ASSIGNED TASK A
Answer these questions from the forum thread about a bird sitting on a power line, one line per answer, marked (i), (ii), (iii) like the questions.
(i) What voltage was the line that the lineman in the YouTube video was working on?
(ii) What does the lineman use before getting onto the line, and what is it for?
(iii) According to the reply from wayneh, what are the two conditions under which current does not flow?
ASSIGNED TASK B
Continue the forum thread on whether a bird on a power line is in danger, starting right after the final sentence of the last post shown.

DOCUMENT SEGMENT
[Start of Attachment]
Is the bird-on-a-wire explanation flawed?

Discussion in 'General Electronics Chat' started by wtfhuh, Oct 10, 2014.

  1. wtfhuh

    Thread Starter New Member

    Oct 9, 2014
    AAC book:

    Even the top Google search result I get says the same thing:

    But arguably the same explanation shows why current can't go through the wire. Bird on a wire, wire on a bird -- what's the difference? Or imagine a metal bird:

    1. Is it flawed (or at least misleading) to explain in terms of potential difference rather than resistance? Isn't resistance the better conceptual framework (which is what the answer uses)? With my grounding thread and now with this, I'm thinking that this idealized "absolutely zero potential difference" does more harm than good for conceptual understanding in SOME cases.


    I have some more questions. I was watching that YouTube video someone gave me in my grounding thread, the one with the lineman who was working on the 500kV line. He uses a wand to equalize his voltage before hopping on the line. So there's some danger here, presumably the same danger for birds sitting on 500kV lines. This is a bit of a wrinkle in my understanding.

    2. For a bird, what's the difference between sitting on a suburban wire and one of these 500kV monsters? If I have a simple circuit with a battery connected by two wires (wire A and wire B) to a fixed-value resistor, and if I pick two close points on wire A (point a1 and point a2), I know that the voltage, however small, across point a1 and point a2 will rise as the battery voltage rises (unless I've done something stupid here). Is that all that's happening on the 500kV power line -- the jump in voltage across the bird's feet (relative to the suburban power line) is driving a lethal amount of current (I haven't done the math)?

    3. Given that the lineman isn't grounded, what exactly is the danger he's averting with the wand? Should I instead be looking at this in terms of electrostatics? Other physical phenomena?

    Thanks for the help. I do try running Google searches before posting (as you can see above), but with all the information out there, I'm finding it hard to drill down on the answers I'm seeking.
    Last edited: Oct 10, 2014
  2. wayneh


    Sep 9, 2010
    Current doesn't flow - and no damage is done - if there is either 1) no path or 2) no potential difference. A bird on a wire needs to worry only about how well the air surrounding it might conduct (#1). His surface area is not great, and the conductivity of air is usually very small, so his risk is minimal. Unless the potential difference is VERY large (#2). Not sure what it takes to kill the bird. The conductivity of the wire ensures that the potential difference between the bird's feet is too small to drive a relevant current. I'm sure the path to ground via the air is a bigger concern.
[End of Attachment]
GIVEN RECORDS
[Start of Attachment]
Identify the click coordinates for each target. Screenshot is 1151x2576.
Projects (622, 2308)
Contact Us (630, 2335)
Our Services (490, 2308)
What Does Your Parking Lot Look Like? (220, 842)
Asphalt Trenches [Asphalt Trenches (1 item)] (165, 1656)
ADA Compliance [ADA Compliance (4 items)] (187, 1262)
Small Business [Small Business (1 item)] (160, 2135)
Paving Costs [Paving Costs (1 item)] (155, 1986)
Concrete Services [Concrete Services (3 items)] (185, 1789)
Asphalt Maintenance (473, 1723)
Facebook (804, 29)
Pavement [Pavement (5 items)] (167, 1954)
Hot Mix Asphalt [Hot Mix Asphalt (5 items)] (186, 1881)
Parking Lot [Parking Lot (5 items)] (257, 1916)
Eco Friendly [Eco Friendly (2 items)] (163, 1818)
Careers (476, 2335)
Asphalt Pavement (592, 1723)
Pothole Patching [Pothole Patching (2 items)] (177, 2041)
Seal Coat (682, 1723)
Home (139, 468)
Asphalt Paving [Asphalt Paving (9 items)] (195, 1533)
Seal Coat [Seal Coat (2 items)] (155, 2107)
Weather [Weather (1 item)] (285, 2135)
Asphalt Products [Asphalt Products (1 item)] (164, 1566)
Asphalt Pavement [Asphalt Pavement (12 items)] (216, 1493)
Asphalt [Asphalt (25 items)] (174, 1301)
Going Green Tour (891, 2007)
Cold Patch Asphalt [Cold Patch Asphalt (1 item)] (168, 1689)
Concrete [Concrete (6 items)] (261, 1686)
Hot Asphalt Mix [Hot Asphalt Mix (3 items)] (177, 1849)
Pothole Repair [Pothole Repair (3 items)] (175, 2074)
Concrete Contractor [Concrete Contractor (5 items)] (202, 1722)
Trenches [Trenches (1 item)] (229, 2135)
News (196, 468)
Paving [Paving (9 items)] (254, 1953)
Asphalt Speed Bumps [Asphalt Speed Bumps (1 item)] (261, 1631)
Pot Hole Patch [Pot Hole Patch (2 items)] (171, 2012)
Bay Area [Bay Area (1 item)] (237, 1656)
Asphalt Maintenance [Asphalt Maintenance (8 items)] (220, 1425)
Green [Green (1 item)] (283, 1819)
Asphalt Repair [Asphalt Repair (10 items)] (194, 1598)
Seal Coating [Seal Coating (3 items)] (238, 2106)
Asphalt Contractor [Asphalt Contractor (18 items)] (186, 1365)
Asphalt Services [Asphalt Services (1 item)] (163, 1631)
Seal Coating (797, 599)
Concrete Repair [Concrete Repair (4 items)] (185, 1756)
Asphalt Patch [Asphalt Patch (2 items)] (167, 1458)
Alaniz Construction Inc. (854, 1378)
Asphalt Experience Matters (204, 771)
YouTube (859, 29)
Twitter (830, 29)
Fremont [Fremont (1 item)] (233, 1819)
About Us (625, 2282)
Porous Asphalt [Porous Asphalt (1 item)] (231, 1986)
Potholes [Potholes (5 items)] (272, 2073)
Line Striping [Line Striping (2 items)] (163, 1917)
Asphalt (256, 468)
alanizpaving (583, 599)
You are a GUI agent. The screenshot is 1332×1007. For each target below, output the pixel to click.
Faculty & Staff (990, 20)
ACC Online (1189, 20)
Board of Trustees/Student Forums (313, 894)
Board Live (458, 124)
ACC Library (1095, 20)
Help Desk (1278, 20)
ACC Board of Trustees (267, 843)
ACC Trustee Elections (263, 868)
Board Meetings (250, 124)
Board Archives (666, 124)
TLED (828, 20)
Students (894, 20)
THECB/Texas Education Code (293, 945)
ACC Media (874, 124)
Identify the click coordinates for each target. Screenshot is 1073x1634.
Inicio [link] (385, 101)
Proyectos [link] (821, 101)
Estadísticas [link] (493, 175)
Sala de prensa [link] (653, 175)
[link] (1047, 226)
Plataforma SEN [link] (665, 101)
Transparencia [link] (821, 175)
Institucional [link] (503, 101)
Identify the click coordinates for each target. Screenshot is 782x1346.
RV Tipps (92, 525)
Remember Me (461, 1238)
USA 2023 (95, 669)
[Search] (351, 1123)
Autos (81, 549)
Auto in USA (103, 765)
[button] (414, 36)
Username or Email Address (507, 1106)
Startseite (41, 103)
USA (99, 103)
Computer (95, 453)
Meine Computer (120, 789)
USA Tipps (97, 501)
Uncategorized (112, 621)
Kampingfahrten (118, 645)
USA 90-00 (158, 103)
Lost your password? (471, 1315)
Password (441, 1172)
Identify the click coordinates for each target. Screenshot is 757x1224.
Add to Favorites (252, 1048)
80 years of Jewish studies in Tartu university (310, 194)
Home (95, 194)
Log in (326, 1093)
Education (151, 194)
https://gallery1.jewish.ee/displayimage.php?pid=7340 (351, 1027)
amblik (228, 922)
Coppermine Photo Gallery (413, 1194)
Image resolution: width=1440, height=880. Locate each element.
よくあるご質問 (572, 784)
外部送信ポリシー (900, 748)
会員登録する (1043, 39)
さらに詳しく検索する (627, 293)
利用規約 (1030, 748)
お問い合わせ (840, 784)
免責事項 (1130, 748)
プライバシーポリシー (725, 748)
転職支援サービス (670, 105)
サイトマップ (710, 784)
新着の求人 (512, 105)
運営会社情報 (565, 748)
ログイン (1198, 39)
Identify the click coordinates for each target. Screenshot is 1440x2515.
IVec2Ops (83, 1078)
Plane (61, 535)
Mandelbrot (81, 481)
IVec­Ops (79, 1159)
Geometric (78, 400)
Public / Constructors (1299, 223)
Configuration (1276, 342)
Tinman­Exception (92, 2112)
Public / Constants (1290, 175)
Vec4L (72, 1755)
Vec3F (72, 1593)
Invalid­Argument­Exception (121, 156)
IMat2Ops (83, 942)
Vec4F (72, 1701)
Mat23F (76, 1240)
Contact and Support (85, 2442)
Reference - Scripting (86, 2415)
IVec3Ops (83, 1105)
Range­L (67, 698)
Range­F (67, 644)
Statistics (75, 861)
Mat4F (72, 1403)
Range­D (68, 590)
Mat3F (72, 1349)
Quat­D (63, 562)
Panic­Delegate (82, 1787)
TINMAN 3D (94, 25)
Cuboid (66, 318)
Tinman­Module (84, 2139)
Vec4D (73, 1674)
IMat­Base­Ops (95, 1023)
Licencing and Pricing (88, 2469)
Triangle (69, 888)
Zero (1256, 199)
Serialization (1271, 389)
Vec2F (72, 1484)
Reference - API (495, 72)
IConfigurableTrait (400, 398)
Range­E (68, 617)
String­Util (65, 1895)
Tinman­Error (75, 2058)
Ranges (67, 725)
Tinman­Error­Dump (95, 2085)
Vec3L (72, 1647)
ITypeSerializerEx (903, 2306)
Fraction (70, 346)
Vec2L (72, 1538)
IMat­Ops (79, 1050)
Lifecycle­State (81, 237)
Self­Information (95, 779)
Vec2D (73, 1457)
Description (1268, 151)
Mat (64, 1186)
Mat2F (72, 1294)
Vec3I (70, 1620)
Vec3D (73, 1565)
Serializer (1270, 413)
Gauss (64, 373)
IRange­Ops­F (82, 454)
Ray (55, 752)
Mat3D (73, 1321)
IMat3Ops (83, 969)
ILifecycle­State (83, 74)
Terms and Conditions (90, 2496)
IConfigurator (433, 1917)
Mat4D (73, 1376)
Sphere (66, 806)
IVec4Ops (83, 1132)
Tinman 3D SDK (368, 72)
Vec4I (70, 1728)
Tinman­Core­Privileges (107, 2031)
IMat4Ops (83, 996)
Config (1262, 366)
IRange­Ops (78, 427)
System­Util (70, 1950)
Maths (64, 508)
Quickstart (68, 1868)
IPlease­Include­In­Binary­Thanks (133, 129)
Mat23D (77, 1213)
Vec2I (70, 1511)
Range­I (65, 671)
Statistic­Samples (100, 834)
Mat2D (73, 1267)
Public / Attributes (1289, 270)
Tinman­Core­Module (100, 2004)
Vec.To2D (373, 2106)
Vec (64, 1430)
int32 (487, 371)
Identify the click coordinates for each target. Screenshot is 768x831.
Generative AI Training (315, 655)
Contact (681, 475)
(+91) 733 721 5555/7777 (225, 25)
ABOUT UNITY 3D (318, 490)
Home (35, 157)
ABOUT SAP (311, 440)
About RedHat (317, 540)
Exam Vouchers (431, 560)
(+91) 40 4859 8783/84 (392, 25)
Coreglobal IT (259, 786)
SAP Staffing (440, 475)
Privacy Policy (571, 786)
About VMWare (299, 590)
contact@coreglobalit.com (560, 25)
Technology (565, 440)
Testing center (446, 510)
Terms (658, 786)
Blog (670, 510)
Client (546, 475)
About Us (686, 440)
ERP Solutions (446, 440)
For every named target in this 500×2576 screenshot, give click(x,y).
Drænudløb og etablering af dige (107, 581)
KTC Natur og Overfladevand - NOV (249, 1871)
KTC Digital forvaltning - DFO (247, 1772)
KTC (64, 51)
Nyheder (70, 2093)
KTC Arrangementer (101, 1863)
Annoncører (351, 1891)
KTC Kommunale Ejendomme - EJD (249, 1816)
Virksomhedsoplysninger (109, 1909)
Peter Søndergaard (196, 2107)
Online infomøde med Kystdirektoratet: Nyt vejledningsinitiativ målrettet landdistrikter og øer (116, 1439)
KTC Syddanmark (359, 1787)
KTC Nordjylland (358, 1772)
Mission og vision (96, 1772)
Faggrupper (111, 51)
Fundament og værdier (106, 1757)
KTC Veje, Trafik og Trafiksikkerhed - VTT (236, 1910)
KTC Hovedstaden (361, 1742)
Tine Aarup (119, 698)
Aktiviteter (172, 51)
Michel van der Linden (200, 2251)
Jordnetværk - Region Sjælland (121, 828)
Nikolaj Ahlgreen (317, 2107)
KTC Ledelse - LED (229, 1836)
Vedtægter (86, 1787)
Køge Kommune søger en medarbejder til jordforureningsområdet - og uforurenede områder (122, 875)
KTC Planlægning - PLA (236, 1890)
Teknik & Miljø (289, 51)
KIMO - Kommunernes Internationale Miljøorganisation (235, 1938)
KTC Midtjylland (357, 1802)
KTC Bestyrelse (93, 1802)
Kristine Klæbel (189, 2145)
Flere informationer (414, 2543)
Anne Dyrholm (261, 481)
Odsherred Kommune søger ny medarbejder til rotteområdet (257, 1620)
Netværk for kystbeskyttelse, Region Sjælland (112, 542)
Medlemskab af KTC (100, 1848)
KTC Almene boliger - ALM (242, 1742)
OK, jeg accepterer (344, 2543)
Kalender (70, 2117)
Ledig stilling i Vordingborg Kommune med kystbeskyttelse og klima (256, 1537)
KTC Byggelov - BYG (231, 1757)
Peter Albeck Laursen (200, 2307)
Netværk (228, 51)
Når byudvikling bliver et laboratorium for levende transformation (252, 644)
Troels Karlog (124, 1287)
[End of Attachment]
EXPECTED OUTPUT A
(i) 500kV.
(ii) A wand, which he uses to equalize his voltage.
(iii) There is either no path or no potential difference.

EXPECTED OUTPUT B
    I think the lineman is dissipating static. Or it's possible he is allowing enough current to flow to bring his potential up to that of the wire, but in a way that avoids having that current flow through him.
  3. ronv

    AAC Fanatic!

    Nov 12, 2008
    Yes, I think so. Think of the bird and the wire as resistors in parallel, with the resistance of the wire depending on how far apart the birds feet are. The resistance of an inch of wire is very low a couple of inches of bird is very high. So not much voltage across a high resistance.
    I think the lineman is discharging static so he doesn't get surprised by it.
  4. #12


    Nov 30, 2010
    First, helicopters make a lot of static electricity. Second, you can consider the helicopter to be one plate of a capacitor between the power line and the air. At the moment of contact, the static charge is dissipated and the helicopter becomes a capacitor plate that is attached to the power line.
  5. MrChips


    Oct 2, 2009
    There is current flowing through the wire, for sure.
    There is a potential difference between the bird's two feet but too low to electrocute the bird.

    The helicopter is a sizable body that has capacitance. The lineman has to raise the potential of the helicopter to match that of the power line. The sparks you see is the charge flow required to charge the helicopter.